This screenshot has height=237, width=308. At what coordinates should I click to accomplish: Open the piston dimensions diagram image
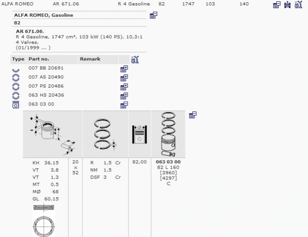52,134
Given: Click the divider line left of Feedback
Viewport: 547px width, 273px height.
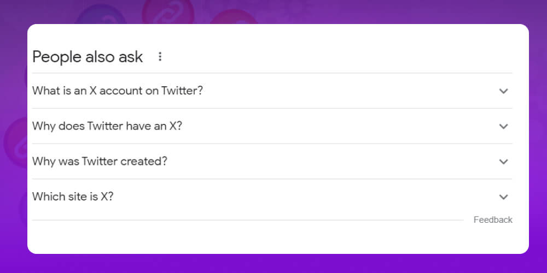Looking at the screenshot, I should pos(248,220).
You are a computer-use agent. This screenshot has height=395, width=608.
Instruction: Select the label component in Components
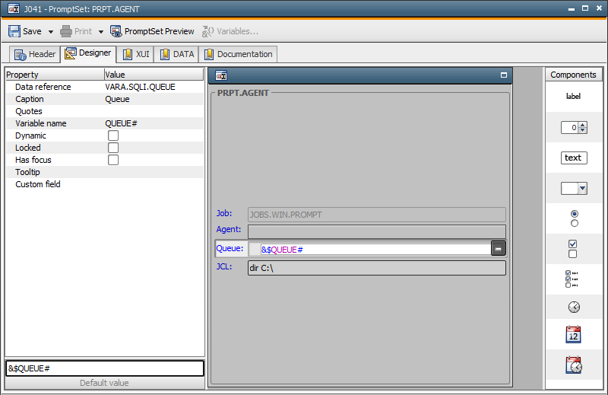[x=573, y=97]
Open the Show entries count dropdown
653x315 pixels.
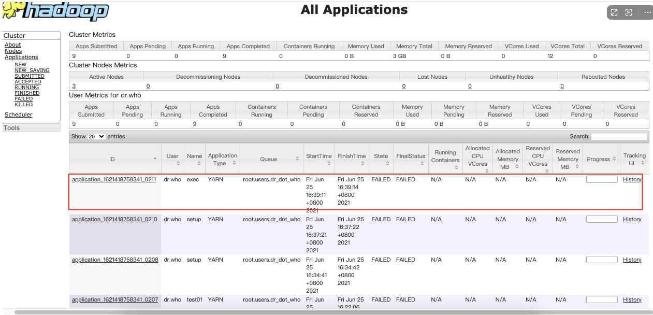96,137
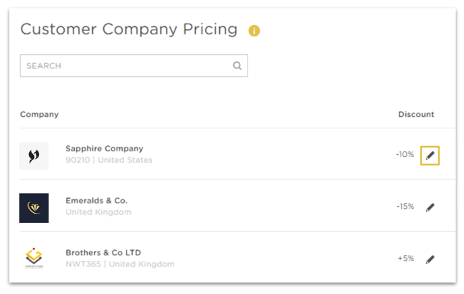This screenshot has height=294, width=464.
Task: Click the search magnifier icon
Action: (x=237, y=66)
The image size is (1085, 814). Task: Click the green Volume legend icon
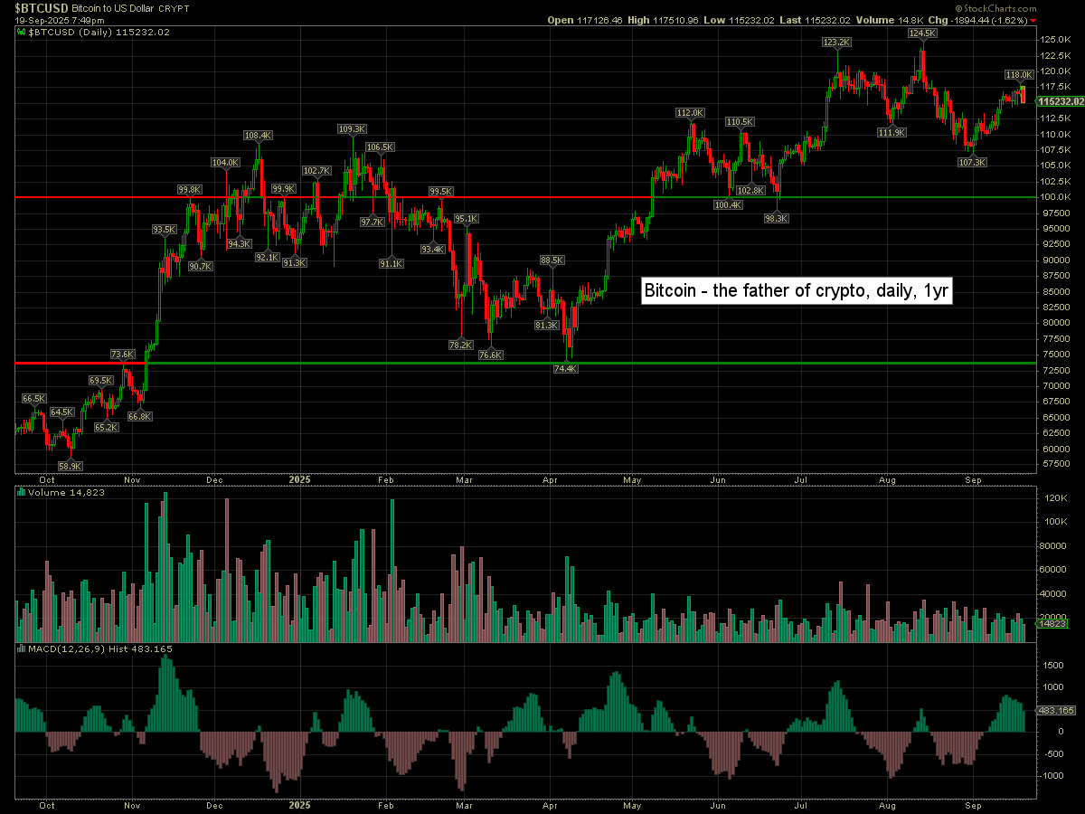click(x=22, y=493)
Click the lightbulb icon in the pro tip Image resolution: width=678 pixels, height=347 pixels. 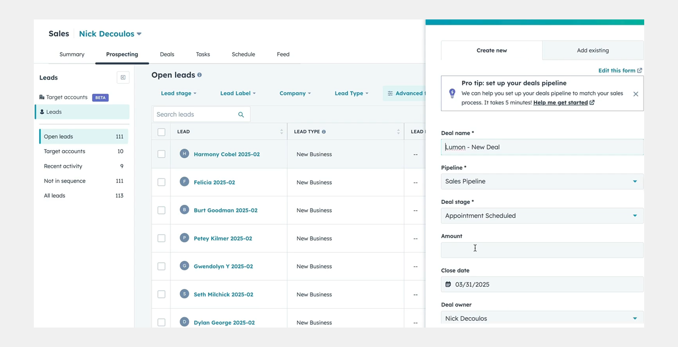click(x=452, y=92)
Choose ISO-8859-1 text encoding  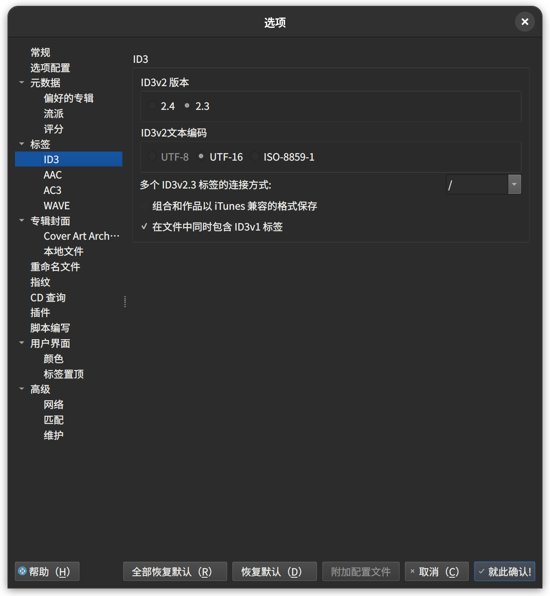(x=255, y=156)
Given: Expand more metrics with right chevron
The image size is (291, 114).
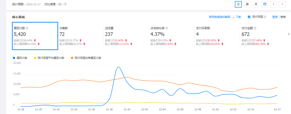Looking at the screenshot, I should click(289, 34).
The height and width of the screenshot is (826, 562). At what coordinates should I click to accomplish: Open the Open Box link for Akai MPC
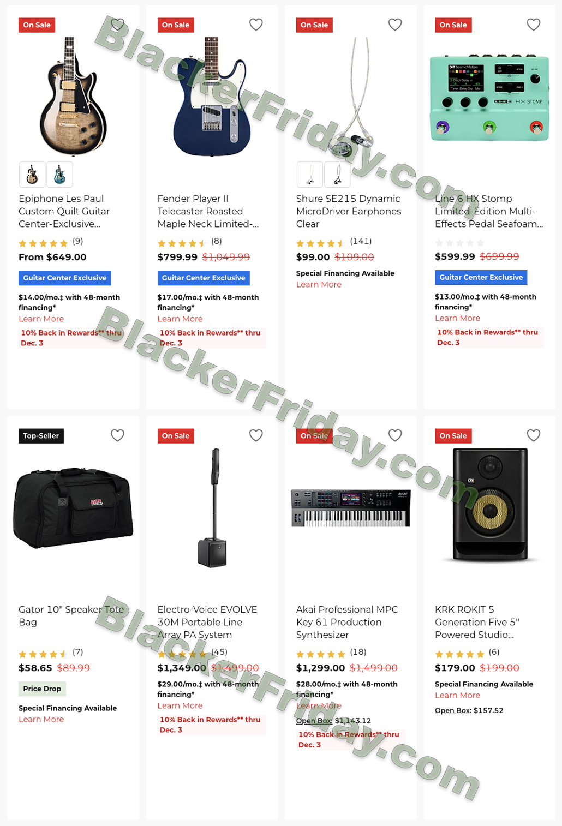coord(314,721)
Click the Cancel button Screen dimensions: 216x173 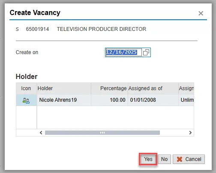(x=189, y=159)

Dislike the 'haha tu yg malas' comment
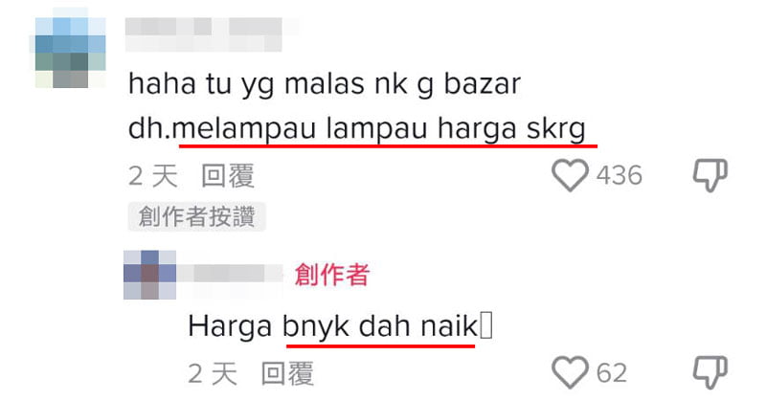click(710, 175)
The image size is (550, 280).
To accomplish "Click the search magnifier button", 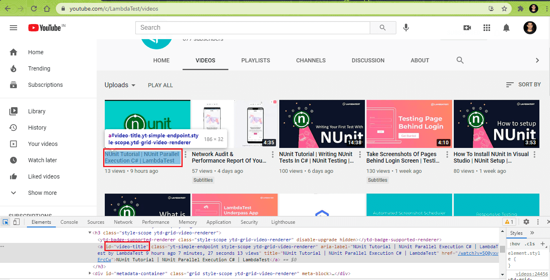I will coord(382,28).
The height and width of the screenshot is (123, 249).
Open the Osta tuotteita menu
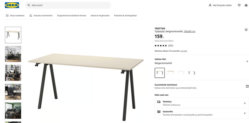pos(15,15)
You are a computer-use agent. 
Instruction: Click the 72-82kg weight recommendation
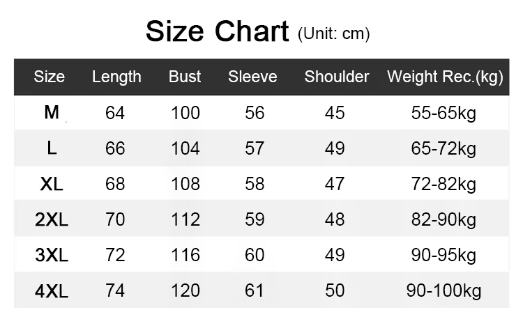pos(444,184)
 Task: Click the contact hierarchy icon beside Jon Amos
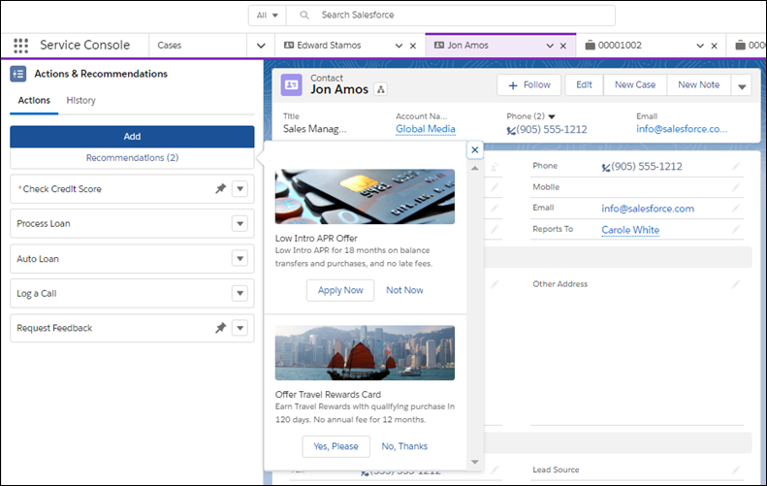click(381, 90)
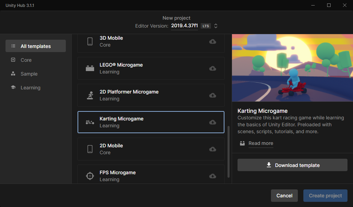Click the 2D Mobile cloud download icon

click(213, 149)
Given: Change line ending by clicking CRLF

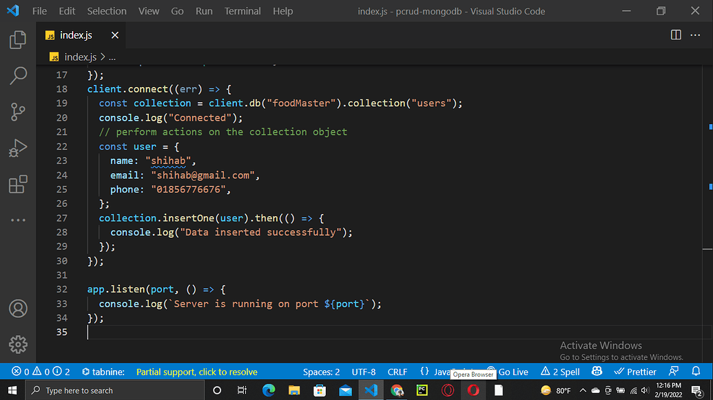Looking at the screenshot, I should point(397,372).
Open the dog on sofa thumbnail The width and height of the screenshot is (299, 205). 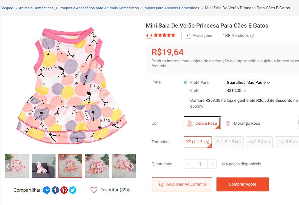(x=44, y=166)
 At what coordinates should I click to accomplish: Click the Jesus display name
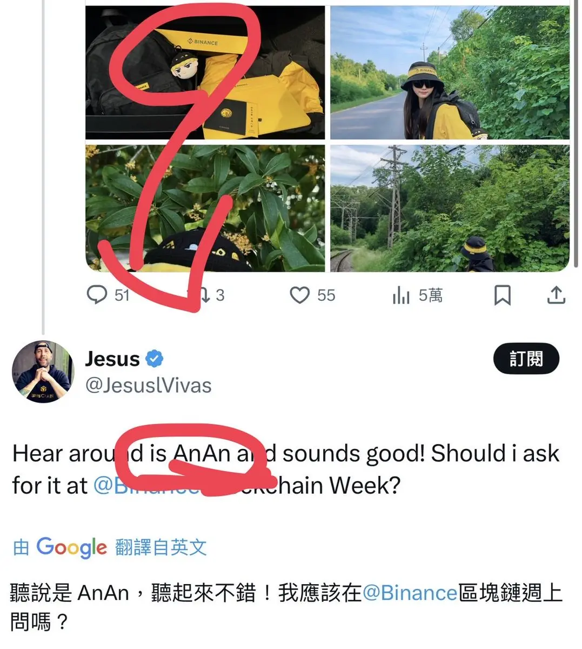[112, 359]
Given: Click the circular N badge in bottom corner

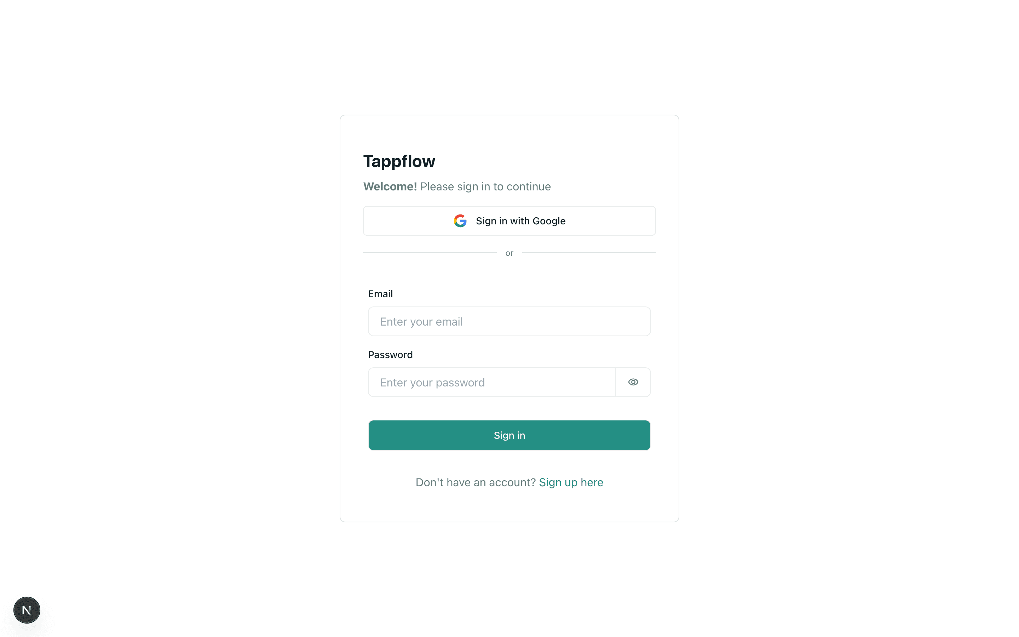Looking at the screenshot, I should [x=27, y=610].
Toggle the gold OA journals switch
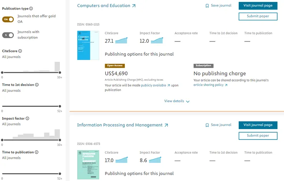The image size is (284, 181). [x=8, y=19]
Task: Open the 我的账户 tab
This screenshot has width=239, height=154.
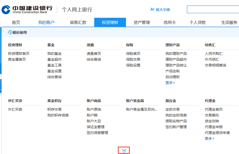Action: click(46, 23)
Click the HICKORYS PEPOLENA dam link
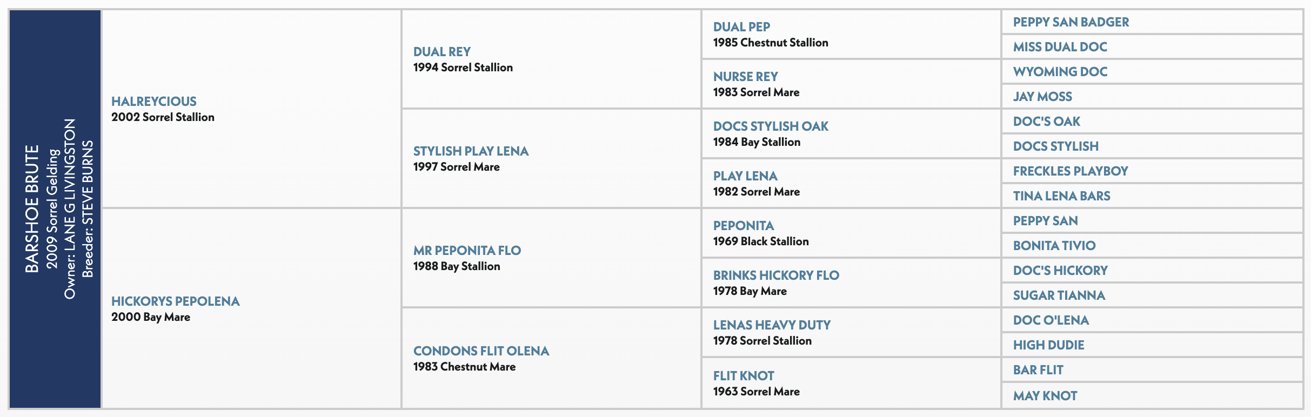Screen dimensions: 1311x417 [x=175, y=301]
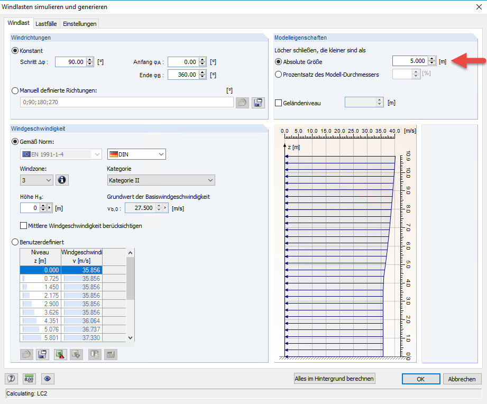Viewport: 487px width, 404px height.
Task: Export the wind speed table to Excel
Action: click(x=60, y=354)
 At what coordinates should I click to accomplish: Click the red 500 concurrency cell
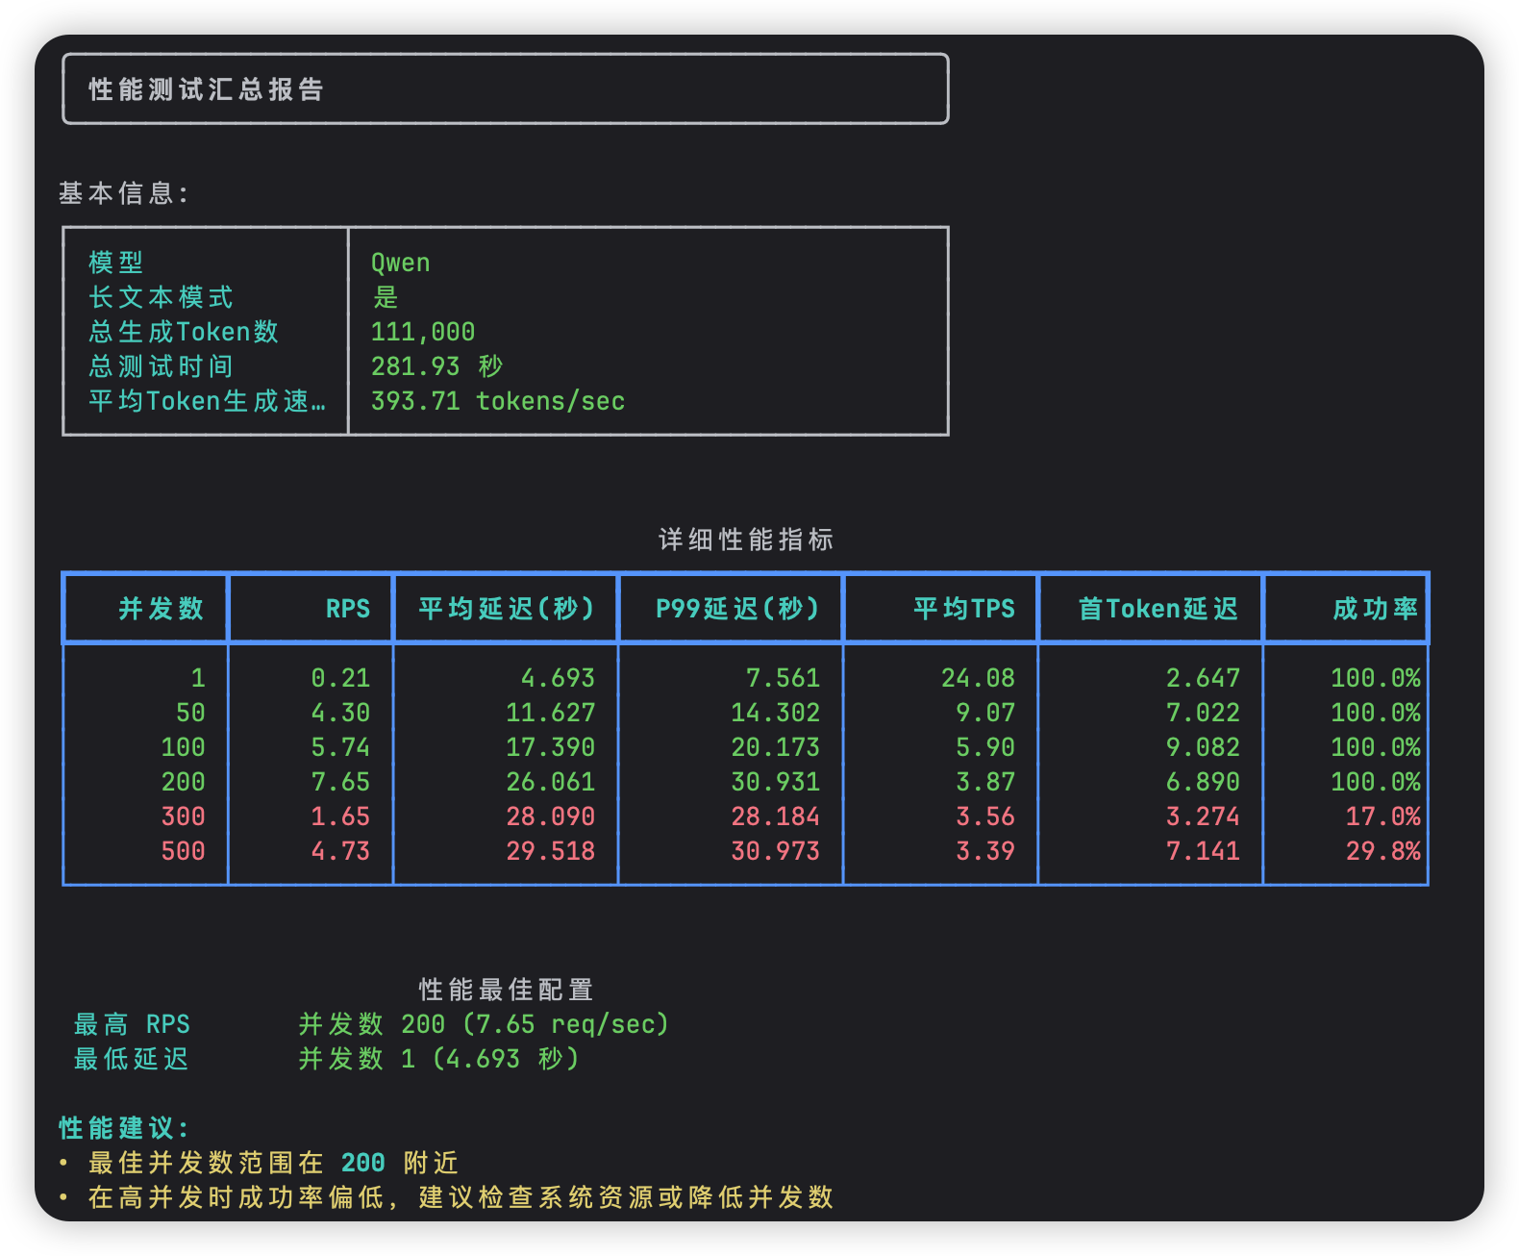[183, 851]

Work task:
Check every line of the entries above, and copy those that carry the string "computer".

Exercise answer:
You are a computer-use agent. This screenshot has height=395, width=608.
You are a computer-use agent. 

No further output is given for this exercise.